There are a number of precautions you can take while studying abroad to ensure that you stay healthy.
Here are some of the basic pointers:
• Monitor your health. Do not run yourself into the ground trying to see everything and to sample all the culinary delights. Moderation will pay off in the long run.
• Eat well. This does not mean spending money freely in elegant restaurants, but it does mean eating a well-balanced diet. Note to vegans and vegetarians–You may find that maintaining a vegan diet abroad can be a challenge since many countries use meat as a staple of their cuisine. It may be difficult to obtain enough quality fruits and vegetables to maintain a healthy diet, and meal plans may or may not include vegetarian offerings. Here are some tips to help you through:
- Research the cuisine and foods offered in your host country.
- You may wish to bring protein powder, vitamins, or other dietary supplements with you to ensure good nutrition while abroad.
- Talk to other vegetarians who have studied abroad.
- During your on-site orientation, talk to your Study Abroad coordinator regarding resources or suggestions to help maintain your diet.
- Finally you may need to find a tactful way to deal with social situations in which you are offered specially prepared meals that include meat.
• Watch what you eat. Traveling will bring your body in contact with different bacteria, which are not necessarily harmful in themselves, but the change can unsettle your stomach or cause other health problems. Water, including ice cubes, milk, fresh fruit and unwashed, raw vegetables could upset your system until your body adjusts to its new surroundings.
• Use moderation and good judgment when drinking alcohol. In the U.S., the official drinking age is 21–higher than in many other countries. Attitudes towards alcohol consumption vary greatly from country to country. Whatever the local rules and customs, remember that drinking may place you at risk because it reduces your awareness and ability to judge potential dangers. Excessive consumption of alcohol has been identified as the greatest single risk factor for study abroad participants.
• Take measures to reduce the risk of exposure to STDs (sexually transmitted diseases). Intimate contact could expose you to different bacteria or viruses that could lead to infection or contraction of STDs, including AIDS.
• Know where to get treatment. When you settle in, find out where health care facilities are and check your health insurance provider’s website or ask the U.S. Embassy or the Study Abroad coordinator for the name of a doctor before the need for medical treatment arises.
• Do not hesitate to obtain treatment. If you experience any symptoms such as high fever or digestive problems, do not wait to get treatment. It is better to go early and get treated, as you may not be familiar with local illnesses!
Information from UNC Asheville Study Abroad Handbook.

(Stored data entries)
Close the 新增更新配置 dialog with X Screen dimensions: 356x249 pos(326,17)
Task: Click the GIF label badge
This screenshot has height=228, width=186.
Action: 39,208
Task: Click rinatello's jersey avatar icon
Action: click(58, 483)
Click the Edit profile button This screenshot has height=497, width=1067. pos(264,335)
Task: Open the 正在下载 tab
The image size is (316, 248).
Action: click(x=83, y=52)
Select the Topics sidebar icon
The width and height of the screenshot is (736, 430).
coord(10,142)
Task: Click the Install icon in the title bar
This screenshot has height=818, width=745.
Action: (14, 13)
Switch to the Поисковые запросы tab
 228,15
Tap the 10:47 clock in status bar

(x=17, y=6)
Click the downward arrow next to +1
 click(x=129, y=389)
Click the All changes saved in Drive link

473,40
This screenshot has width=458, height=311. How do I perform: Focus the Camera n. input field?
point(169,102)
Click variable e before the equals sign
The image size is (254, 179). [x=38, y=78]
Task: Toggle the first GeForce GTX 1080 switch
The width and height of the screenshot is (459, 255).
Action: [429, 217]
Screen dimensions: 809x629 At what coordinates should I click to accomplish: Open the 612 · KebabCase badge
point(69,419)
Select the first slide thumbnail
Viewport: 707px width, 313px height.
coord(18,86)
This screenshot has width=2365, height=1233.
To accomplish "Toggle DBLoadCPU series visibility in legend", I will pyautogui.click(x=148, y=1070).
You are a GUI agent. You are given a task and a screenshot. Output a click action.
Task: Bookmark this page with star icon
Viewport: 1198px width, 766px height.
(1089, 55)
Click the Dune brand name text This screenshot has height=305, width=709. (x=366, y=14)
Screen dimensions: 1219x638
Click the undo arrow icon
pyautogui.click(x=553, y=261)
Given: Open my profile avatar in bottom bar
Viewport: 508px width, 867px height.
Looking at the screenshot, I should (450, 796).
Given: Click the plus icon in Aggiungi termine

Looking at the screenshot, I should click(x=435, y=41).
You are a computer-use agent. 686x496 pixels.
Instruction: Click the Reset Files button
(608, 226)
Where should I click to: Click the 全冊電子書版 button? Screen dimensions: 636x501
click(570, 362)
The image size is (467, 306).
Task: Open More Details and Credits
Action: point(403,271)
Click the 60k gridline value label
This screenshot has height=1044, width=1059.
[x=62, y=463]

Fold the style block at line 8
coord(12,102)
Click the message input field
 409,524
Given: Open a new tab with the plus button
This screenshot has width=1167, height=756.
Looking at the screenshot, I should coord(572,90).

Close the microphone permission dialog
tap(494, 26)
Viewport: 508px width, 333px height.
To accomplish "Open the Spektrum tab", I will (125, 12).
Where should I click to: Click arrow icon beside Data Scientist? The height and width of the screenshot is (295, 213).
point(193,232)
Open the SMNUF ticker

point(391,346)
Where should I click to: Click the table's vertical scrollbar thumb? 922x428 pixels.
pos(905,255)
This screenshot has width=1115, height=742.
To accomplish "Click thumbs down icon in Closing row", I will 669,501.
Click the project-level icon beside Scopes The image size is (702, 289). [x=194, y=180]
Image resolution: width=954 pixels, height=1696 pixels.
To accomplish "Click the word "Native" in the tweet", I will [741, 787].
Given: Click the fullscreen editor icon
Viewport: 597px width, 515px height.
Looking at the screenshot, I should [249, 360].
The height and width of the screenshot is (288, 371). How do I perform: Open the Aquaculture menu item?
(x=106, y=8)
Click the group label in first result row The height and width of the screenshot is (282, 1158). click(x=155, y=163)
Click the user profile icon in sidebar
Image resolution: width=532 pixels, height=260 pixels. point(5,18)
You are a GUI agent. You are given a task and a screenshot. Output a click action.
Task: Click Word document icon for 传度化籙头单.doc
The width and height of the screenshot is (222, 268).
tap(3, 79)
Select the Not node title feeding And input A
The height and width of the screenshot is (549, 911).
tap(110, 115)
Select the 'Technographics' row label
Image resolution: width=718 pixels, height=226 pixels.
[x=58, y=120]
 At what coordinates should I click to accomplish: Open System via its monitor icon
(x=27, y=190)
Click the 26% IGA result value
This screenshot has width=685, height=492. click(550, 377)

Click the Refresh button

_Task goal_
Copy the study abroad health tips from "- Talk to other" to "maintain your diet.", replacing "orientation" with "welcome session".

_Completed task_
- Talk to other vegetarians who have studied abroad.
- During your on-site welcome session, talk to your Study Abroad coordinator regarding resources or suggestions to help maintain your diet.